Dataset records
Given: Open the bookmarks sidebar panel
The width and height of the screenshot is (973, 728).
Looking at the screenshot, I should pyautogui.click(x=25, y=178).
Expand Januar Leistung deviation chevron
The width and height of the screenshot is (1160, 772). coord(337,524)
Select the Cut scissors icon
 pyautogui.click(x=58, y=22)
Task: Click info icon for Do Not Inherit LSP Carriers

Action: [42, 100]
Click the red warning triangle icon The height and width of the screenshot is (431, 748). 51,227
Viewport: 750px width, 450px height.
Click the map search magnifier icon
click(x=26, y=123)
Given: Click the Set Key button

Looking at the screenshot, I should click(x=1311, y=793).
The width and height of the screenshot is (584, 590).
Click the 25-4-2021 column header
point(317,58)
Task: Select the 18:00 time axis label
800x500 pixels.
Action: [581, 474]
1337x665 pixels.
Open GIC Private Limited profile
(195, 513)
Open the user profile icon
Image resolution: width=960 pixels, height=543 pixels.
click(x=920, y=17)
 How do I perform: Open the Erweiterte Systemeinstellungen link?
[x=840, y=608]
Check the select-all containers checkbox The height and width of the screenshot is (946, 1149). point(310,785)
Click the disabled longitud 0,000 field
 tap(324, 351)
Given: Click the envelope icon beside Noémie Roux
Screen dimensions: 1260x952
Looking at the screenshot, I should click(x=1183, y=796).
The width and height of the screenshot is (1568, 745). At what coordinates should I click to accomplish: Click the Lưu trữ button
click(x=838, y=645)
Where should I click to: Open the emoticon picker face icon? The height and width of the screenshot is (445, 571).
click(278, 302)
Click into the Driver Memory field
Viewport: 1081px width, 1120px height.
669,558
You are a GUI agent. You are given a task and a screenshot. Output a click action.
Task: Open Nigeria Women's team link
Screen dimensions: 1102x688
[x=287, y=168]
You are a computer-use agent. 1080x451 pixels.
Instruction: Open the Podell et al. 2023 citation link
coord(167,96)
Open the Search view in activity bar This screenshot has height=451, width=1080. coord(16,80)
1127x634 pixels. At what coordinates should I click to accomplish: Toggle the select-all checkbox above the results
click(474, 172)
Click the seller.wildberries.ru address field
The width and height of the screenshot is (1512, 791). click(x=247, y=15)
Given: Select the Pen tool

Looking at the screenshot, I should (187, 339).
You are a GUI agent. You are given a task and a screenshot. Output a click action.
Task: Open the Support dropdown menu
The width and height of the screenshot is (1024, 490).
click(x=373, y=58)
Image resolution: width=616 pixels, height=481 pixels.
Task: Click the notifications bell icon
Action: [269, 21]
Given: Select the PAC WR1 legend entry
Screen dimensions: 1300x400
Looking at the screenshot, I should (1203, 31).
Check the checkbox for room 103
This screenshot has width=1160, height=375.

WORK ITEM
Above are the entries; copy out every line among them that contains the word "This".

YOUR SOLUTION
Open the Search view in activity bar This screenshot has height=451, width=1080. coord(16,80)
This screenshot has width=1160, height=375.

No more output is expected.